* Records
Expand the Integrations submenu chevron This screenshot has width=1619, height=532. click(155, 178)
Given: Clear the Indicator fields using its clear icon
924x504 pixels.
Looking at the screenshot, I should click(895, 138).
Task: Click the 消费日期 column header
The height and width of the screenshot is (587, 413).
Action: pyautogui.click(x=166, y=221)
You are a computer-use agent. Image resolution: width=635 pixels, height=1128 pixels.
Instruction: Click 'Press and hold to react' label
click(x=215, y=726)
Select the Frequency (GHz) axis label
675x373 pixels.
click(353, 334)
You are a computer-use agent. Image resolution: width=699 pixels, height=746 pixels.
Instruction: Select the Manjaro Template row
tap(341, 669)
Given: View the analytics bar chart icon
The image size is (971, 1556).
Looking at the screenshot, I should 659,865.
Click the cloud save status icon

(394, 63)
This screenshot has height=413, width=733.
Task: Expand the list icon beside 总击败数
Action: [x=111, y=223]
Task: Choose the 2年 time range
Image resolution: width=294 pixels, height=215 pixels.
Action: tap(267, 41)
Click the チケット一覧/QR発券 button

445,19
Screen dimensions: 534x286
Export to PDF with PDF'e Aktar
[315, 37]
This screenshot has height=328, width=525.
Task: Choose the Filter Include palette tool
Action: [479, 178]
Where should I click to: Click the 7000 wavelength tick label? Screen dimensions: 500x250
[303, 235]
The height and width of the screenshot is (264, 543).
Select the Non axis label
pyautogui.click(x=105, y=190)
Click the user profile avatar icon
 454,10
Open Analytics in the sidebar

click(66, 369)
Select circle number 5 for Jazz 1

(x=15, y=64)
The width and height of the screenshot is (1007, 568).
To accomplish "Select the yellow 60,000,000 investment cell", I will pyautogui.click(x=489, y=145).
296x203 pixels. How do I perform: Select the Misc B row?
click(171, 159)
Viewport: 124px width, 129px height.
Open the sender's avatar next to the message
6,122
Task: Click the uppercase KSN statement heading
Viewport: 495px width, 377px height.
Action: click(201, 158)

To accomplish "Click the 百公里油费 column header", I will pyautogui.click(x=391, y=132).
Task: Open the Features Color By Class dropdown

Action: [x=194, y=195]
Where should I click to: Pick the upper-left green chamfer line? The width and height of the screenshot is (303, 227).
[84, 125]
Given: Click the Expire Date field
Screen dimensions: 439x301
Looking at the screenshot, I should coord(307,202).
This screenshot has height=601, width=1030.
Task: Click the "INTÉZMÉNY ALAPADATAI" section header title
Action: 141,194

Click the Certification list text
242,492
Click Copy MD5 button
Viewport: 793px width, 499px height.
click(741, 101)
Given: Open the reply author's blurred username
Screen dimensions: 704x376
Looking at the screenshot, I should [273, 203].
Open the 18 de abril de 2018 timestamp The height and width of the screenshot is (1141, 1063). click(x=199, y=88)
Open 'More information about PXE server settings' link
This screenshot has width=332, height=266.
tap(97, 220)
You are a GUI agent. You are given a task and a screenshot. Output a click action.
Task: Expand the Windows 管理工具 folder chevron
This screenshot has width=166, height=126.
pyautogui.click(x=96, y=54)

* Assignment
Everything from the line containing "Open 'More information" through the end of the entries above should be retyped exactly, and nothing else.

* Written response
Open 'More information about PXE server settings' link
This screenshot has width=332, height=266.
tap(97, 220)
You are a GUI agent. You are given a task and a screenshot. Output a click action.
Task: Expand the Windows 管理工具 folder chevron
This screenshot has width=166, height=126.
pyautogui.click(x=96, y=54)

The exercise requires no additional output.